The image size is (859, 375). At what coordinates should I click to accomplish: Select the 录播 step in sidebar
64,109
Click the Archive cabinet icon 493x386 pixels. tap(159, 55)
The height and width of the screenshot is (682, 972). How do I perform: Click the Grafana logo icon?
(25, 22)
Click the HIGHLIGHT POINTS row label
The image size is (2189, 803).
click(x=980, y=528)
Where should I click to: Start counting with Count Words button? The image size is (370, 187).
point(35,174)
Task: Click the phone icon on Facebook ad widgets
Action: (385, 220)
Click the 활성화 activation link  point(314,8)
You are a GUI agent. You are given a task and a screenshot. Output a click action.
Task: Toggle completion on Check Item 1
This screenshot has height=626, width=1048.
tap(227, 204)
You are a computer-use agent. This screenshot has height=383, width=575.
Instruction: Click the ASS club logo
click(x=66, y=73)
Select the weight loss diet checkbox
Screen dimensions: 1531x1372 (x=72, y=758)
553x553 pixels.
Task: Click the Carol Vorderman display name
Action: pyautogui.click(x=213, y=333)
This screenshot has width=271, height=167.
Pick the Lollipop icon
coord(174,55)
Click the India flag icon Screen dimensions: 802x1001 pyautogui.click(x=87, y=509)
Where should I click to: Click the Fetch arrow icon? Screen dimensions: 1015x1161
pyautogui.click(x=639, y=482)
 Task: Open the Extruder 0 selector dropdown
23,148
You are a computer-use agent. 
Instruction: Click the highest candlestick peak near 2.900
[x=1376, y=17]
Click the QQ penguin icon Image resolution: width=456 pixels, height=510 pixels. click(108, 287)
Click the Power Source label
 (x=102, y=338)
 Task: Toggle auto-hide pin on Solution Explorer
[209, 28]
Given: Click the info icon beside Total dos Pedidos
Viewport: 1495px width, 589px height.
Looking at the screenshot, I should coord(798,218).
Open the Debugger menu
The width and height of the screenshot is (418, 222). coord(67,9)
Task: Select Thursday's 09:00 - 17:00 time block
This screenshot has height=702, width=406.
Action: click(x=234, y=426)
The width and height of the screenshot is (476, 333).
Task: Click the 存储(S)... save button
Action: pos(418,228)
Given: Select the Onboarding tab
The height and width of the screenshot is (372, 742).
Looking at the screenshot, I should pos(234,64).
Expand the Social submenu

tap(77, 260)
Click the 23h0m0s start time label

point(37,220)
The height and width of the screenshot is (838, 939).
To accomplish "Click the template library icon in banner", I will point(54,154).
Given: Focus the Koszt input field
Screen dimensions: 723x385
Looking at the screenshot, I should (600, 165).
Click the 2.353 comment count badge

-------------------------

What lines of the material above contain "computer"? Return each of them.

- Solution for this task:
You are a computer-use agent. This screenshot has height=383, width=575.
You are a computer-use agent. 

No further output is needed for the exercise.